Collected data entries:
....................

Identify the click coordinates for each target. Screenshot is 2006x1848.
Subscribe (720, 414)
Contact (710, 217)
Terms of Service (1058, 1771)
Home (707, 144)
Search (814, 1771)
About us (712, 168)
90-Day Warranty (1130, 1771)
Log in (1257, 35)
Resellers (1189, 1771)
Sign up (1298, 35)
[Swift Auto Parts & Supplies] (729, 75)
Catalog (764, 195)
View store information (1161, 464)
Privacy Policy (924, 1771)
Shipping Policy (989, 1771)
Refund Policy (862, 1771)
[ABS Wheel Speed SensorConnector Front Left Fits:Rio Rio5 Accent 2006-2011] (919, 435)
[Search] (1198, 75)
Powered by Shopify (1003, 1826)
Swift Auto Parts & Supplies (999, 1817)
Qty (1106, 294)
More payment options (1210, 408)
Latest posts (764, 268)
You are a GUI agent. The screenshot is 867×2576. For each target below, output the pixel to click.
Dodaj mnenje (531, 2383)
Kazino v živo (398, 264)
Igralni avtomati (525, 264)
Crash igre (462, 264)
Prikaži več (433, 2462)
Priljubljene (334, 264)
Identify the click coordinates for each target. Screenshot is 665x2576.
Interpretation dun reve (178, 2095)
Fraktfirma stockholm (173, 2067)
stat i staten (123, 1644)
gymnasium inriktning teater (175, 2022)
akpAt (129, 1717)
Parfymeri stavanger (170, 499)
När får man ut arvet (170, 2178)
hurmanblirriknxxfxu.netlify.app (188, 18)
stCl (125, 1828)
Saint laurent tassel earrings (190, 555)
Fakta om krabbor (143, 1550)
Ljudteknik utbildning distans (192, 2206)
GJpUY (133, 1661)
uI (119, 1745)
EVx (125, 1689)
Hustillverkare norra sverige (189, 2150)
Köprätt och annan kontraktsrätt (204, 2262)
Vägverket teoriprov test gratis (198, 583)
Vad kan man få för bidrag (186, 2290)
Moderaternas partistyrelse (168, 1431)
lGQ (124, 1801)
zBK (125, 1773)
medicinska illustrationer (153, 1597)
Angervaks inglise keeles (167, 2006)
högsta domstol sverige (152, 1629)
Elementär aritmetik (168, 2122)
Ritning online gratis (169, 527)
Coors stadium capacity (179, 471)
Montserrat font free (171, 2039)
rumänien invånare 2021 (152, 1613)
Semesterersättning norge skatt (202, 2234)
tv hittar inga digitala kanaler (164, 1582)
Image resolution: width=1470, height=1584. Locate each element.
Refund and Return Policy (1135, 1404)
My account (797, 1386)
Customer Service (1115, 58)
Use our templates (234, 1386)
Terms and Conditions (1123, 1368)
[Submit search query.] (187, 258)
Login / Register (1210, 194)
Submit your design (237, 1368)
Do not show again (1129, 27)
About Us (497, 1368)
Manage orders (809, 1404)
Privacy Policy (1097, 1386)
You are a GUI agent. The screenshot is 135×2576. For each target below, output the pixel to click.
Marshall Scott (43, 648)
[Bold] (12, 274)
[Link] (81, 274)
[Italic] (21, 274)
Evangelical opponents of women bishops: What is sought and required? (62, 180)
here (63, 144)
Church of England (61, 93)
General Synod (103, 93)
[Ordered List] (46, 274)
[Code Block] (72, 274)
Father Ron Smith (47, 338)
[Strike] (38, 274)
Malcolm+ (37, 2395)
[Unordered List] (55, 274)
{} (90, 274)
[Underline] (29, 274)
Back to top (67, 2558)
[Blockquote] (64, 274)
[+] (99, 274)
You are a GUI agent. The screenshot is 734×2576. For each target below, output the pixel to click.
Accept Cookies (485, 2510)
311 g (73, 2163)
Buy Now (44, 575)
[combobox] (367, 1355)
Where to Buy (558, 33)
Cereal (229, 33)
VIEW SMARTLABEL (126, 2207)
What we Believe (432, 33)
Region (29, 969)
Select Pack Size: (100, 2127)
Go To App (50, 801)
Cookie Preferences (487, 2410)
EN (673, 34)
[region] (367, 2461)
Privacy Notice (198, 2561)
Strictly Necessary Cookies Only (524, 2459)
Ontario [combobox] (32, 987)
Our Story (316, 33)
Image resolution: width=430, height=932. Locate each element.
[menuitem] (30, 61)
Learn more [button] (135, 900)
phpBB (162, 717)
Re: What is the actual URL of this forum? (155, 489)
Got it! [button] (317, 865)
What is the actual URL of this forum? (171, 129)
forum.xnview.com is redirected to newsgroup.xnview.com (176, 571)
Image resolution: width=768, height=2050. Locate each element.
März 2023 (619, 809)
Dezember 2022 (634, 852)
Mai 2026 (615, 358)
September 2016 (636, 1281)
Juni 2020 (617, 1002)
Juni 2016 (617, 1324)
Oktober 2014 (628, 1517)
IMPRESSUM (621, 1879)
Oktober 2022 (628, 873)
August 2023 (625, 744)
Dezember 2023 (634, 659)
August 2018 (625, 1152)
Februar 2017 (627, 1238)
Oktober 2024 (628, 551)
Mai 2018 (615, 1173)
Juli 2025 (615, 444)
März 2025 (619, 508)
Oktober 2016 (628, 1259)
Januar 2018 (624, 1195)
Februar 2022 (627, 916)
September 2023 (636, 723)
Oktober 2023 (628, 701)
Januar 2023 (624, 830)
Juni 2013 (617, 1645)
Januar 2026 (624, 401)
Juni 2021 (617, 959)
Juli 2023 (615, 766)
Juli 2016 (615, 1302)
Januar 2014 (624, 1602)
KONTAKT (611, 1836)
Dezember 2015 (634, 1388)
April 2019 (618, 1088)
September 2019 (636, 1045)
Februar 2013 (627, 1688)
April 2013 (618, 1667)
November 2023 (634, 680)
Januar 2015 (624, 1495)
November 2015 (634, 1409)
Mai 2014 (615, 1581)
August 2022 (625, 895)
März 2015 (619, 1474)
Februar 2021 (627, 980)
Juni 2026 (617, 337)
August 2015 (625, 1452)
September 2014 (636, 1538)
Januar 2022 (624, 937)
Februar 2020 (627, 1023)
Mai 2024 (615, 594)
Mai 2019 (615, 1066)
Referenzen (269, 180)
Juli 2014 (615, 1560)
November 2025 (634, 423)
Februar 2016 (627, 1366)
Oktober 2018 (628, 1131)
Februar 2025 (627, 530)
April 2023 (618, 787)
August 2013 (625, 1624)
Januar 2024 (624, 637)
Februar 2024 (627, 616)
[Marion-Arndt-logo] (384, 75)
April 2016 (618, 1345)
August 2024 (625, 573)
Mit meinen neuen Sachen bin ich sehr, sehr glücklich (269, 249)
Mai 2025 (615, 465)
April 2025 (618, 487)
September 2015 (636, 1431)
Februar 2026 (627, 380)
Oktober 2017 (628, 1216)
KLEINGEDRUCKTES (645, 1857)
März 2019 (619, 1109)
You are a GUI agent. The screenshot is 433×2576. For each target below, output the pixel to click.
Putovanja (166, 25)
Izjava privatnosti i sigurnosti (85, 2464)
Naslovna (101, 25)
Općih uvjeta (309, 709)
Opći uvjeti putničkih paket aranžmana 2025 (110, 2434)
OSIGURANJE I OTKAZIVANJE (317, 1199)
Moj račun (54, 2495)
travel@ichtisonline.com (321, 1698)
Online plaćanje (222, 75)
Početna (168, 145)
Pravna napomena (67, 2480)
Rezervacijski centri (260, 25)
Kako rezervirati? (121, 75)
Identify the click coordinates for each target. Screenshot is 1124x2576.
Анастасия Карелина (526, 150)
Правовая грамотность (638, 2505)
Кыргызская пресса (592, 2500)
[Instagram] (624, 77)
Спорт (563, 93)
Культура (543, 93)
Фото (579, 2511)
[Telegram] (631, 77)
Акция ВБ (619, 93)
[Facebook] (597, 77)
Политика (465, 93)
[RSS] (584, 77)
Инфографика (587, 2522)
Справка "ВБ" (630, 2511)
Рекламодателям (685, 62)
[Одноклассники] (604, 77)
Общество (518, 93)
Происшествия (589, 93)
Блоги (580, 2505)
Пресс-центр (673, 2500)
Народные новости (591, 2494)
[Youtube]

....................

| About this task |
Among the entries, find every line holding "pixel" and return it.

| Result |
You are a GUI agent. The screenshot is 867×2576. For each target below, output the pixel to click.
You are a GUI agent. The screenshot is 135×2576. For each target below, output the pixel to click.
You are a GUI agent. The screenshot is 734×2576. For each target below, output the pixel to click.
You are a GUI agent. The screenshot is 433×2576. For each target below, output the pixel to click.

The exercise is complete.